As I write this, major shipping companies have suspended operations through the Strait of Hormuz – a strategic passage for global trade. Key minerals and metals affected include aluminum, bauxite, zinc, lead, and lithium. This has the potential to affect material shortages, delays in availability, and higher costs due to limited supplies and increased freight and insurance rates.
While we will invariably want and need to import products and commodities, as a sovereign, secure, and powerful nation, we are always better off having our own domestic resources and materials.
Obtaining these and other critical materials are accessed through mining and then reclaiming and returning the land for countless chosen uses by the community.

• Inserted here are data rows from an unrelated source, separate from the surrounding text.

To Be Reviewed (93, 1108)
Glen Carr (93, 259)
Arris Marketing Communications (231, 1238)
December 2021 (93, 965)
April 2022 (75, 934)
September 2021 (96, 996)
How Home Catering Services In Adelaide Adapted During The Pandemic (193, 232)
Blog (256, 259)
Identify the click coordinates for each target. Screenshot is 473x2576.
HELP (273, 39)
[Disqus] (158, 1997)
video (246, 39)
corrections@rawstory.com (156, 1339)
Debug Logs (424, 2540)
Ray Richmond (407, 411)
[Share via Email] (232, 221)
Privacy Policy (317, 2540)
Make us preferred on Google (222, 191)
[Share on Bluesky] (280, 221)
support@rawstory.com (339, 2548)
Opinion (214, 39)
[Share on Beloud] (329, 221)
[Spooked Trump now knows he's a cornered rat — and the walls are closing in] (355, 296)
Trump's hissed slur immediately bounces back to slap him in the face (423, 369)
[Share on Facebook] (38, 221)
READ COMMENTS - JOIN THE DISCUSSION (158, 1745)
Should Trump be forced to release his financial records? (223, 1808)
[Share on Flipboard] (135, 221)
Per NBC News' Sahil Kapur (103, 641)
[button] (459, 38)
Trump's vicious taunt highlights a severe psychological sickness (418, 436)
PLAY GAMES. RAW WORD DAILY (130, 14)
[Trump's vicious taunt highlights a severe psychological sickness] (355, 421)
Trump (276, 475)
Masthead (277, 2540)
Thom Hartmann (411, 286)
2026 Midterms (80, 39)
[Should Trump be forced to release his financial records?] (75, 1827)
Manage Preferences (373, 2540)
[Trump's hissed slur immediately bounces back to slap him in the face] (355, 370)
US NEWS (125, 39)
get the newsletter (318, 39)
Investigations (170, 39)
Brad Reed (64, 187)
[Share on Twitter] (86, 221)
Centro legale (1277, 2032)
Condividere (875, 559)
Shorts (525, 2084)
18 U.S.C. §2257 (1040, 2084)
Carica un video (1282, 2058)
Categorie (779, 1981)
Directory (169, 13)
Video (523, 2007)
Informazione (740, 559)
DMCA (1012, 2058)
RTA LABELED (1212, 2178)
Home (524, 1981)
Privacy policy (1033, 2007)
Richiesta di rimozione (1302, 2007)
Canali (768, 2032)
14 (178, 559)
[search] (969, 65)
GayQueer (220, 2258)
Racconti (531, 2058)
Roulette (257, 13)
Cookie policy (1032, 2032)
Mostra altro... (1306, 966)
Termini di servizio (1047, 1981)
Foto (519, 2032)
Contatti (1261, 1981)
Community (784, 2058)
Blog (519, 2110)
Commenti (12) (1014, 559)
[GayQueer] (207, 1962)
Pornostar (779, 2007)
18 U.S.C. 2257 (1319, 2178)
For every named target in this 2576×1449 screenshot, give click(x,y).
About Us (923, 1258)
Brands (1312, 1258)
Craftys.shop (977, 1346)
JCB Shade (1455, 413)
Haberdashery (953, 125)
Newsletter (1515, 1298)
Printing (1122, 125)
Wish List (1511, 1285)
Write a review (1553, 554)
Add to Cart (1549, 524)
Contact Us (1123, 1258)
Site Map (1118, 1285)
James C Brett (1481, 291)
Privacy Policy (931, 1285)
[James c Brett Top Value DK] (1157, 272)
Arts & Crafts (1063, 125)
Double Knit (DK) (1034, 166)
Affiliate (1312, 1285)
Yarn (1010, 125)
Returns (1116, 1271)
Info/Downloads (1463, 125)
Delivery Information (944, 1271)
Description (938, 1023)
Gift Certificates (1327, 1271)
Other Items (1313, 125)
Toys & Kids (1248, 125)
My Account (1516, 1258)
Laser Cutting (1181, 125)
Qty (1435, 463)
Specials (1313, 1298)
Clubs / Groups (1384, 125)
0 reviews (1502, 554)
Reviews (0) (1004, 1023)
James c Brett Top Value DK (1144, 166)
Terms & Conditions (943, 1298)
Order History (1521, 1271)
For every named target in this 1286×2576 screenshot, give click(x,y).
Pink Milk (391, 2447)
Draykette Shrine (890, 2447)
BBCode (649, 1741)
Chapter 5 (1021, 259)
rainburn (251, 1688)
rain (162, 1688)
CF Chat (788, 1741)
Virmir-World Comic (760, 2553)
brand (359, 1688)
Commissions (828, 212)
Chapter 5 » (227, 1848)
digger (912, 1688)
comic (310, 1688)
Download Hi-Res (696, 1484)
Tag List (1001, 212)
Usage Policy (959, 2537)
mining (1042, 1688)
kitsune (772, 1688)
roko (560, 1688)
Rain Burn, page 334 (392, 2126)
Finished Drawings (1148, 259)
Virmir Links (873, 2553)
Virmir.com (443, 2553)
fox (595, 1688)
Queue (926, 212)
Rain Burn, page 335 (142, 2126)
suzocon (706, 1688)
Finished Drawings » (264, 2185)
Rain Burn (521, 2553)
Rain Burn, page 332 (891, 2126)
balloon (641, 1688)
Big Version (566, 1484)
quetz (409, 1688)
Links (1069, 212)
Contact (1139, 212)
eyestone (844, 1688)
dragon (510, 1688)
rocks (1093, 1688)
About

Yet when the word “protection” is associated with land too often it is solely used, and narrowly defined, to mean “restriction” – that the “highest, greatest value” is only if the land remains “untouched.”
Throughout planetary and human history land has never remained “untouched.”
For millions of years land has meant both “protection” and “defense” – whether for mining, agriculture, homes, infrastructure, transportation, or political sovereignty.
Land is much more than the narrow meaning of protection through restriction. Land ensures the sustainable use of natural resources, maintaining ecosystems, restoring habitats, and engaging communities for all our benefit.
If anything, the recent past and today have reminded us how important using land for our protection and defense is to our nation, our economy, and our future.